Mengulik Hadroh, Musik Pengiring Sholawat Nabi
Sukomangu, Purwantoro_Sholawat merupakan bentuk ekspresi kerinduan umat islam kepada Nabi Muhammad SAW. Sholawat biasanya diucapkan dalam bentuk narasi seperti diba’i, simtudduror maupun nastar. Ada pula diucapkan dalam bentuk syair dan diiringi oleh musik pengiring rebana dengan gaya khas yang dikenal oleh penduduk muslim di Indonesia sebagai Hadroh, Banjari dan habsyi
Hadroh adalah kesenian rebana yang mengakar pada kebudayaan islam yang sering disebut sebagai kegiatan syiar lewat syair. Hadroh merupakan musik pengiring sholawat yang terhitung tua diantara ketiga jenis ini. Musik ini diminati dan populer di era 90’an. Namun, ketika sudah memasuki tahun 2010, musik hadroh mulai kehilangan pamornya di beberapa kota dan tergantikan oleh banjari dan habsyi
Pola dalam musik hadroh ini cukup sederhana, terdiri dari groub bas 1, bas 2 dan bas 3 dengan bunyi suara “D.T.D.TT.T.D” . Sedangkan groub terbangan terbagi menjadi mapat, nelu dan lanangan yang memiliki pola ketukan yang berbeda-beda.

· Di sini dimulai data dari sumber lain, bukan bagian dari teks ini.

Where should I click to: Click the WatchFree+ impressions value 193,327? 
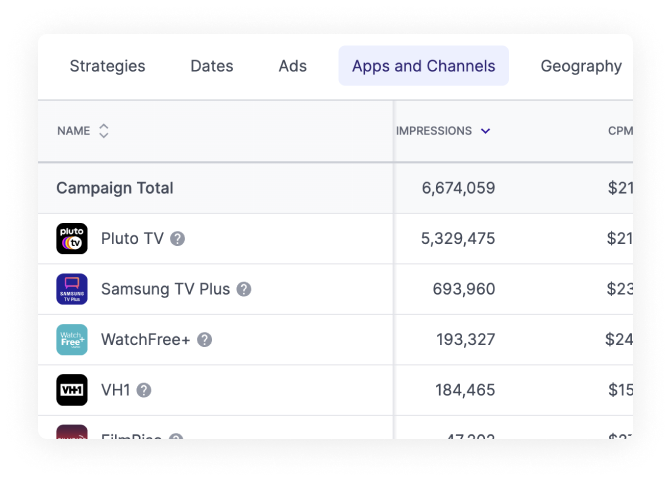(465, 340)
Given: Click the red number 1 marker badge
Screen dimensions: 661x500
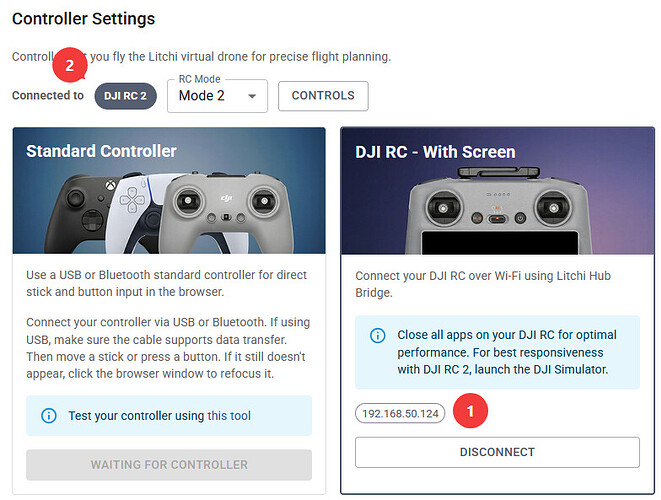Looking at the screenshot, I should click(470, 411).
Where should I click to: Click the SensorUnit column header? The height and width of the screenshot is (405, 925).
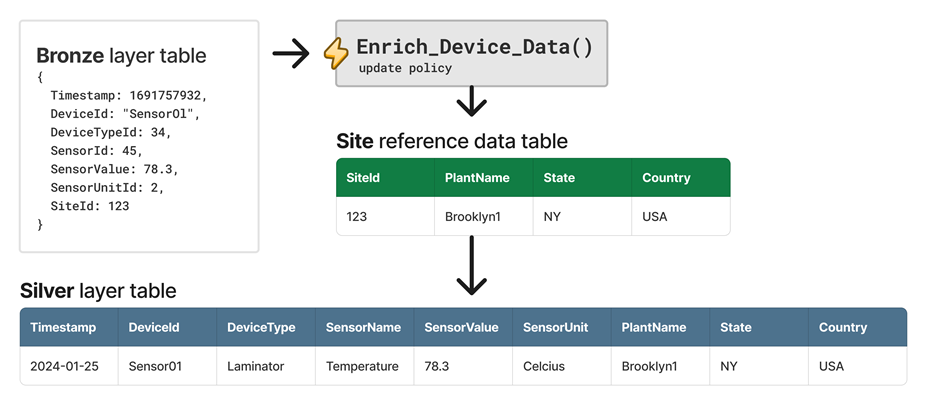click(x=555, y=327)
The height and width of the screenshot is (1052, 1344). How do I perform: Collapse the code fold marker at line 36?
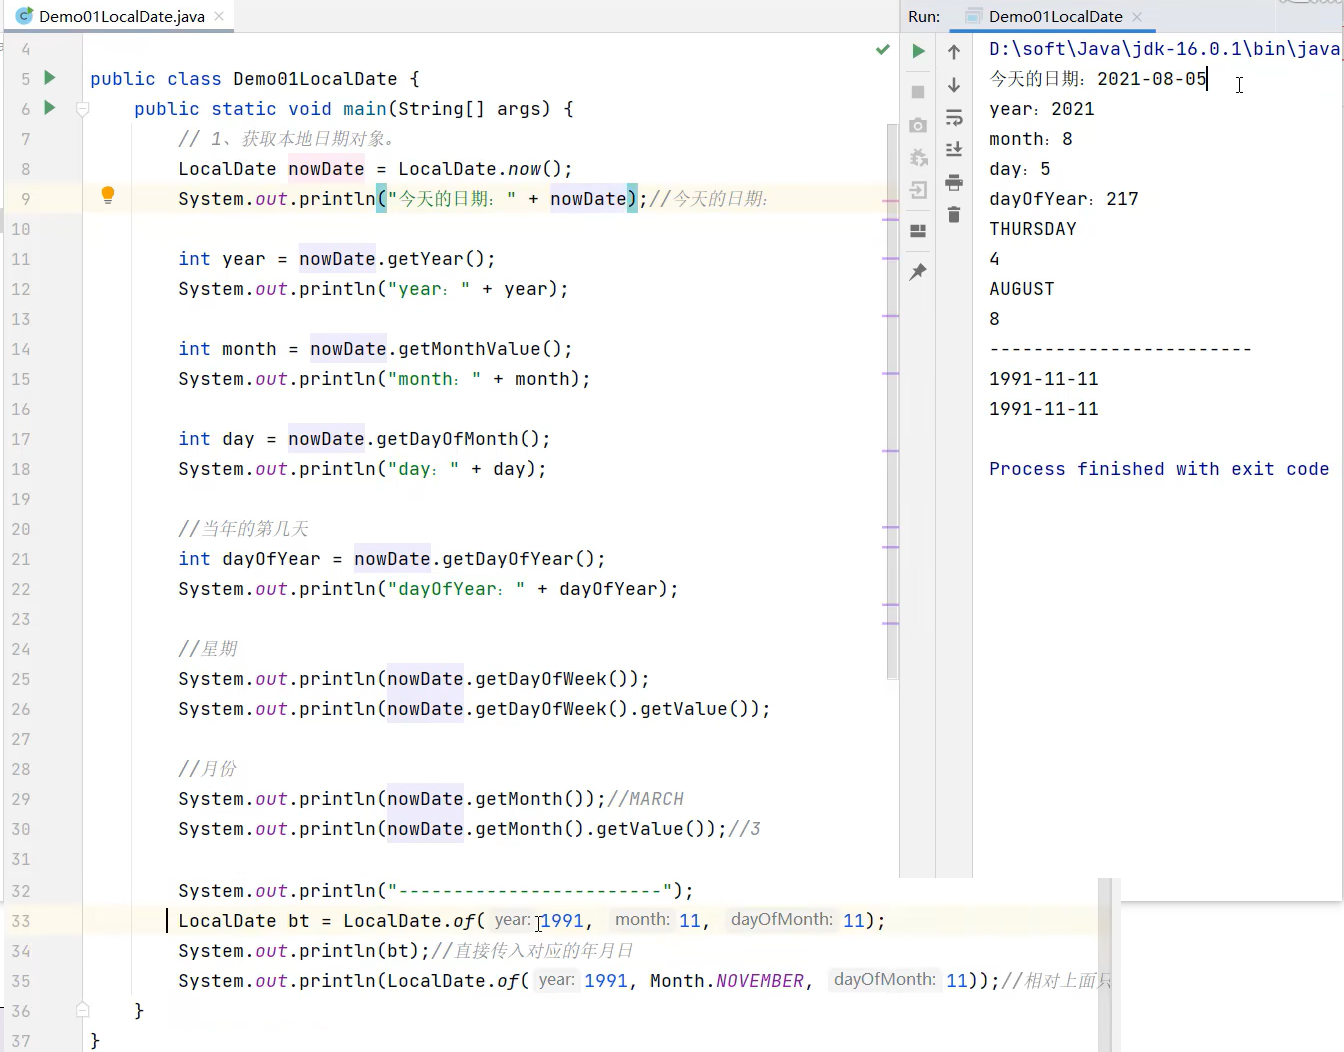tap(82, 1010)
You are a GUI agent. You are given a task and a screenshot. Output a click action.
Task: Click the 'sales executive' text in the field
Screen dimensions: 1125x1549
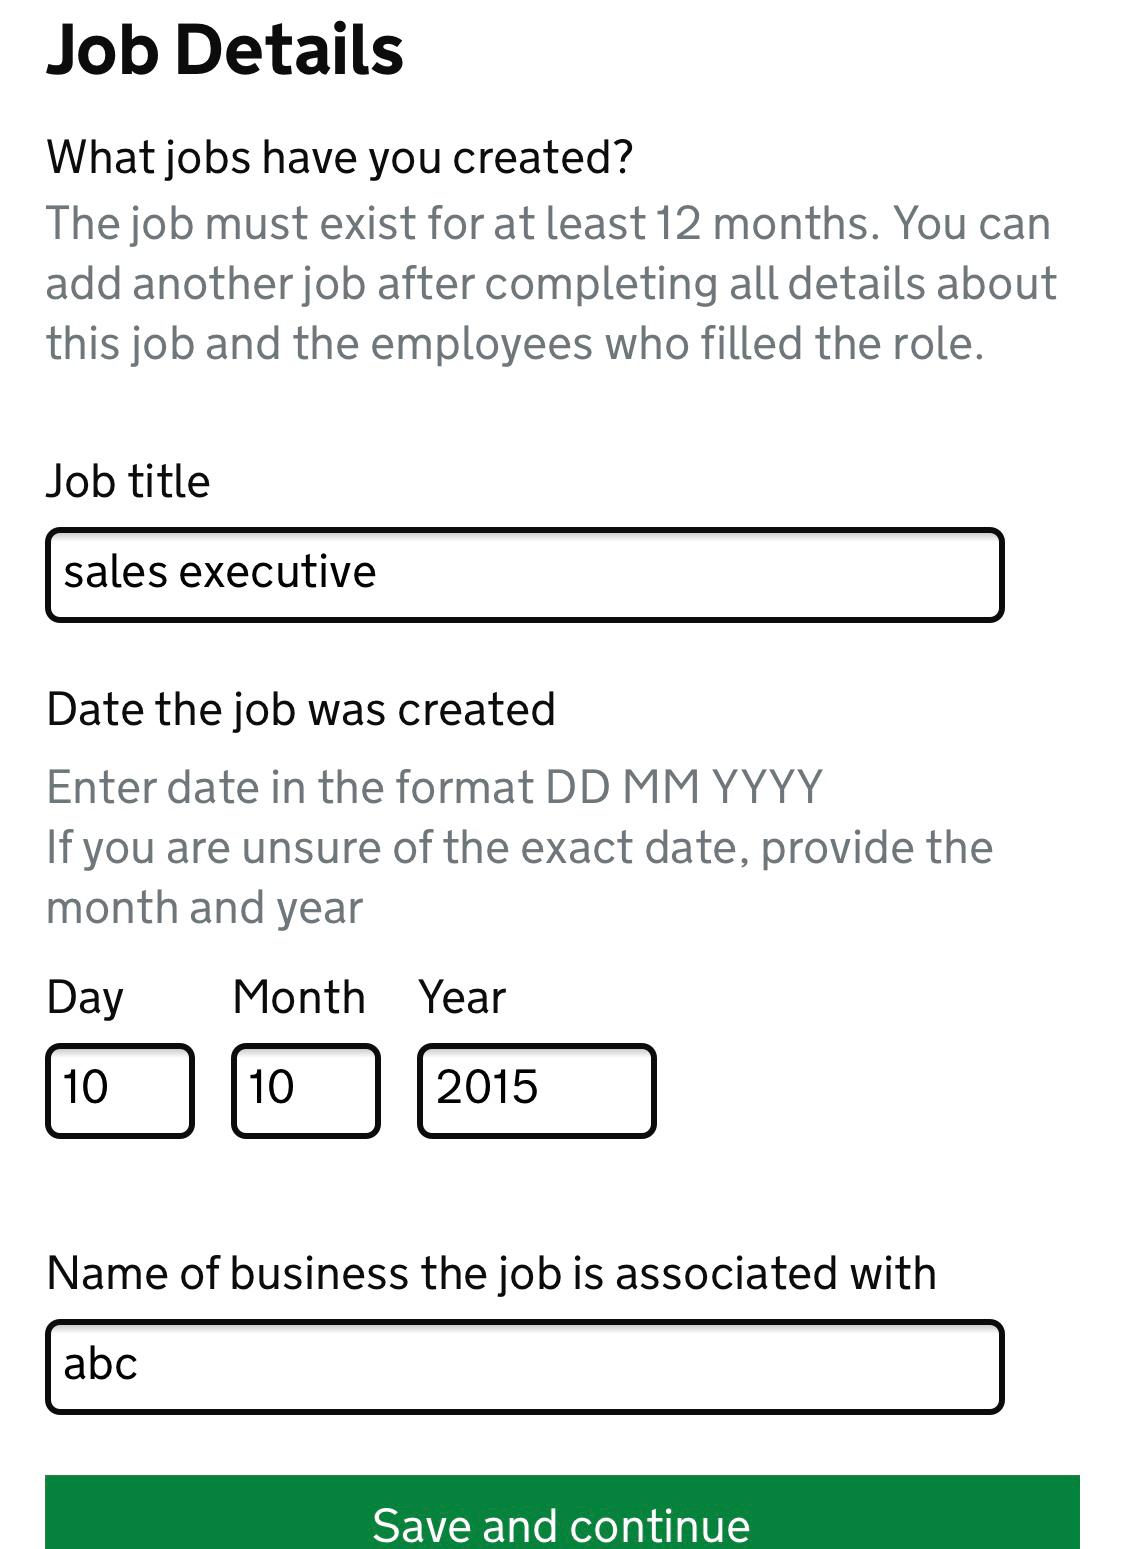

Dalam satu minggu kami mengikuti kegiatan KKNT di Sukomangu, kami mendapat undangan masyarakat untuk mengikuti kegiatan rutinan pembacaan simtudduror di dusun. Dalam hal, saya terkejut dan tertarik dengan alat musik yang ada. Di sana alat musik itu mengingatkan saya dengan kegiatan-kegiatan sholawat yang pernah saya ikuti di waktu saya kecil.
Kegiatan pembacaan simtudduror berjalan dengan khidmat. Sesekali jamaah mensyairkan sholawat diiringi musik hadroh dengan perasaan nostalgia didalam diri saya. Setelah selesai kami berbincang-bincang dengan ibu-ibu jama’ah disana dan disana saya berkata “ternyata disini musik hadroh masih ada ya bu. Jujur, saya sedikit kaget dan antusias melihatnya bu. Ya karena di kota kami ponorogo, jarang sekali musik hadroh dimainkan. Apalagi di perkotaan bu, disana yang terdengar hanya musik habsyi dan banjari dalam kegiatan sholawat.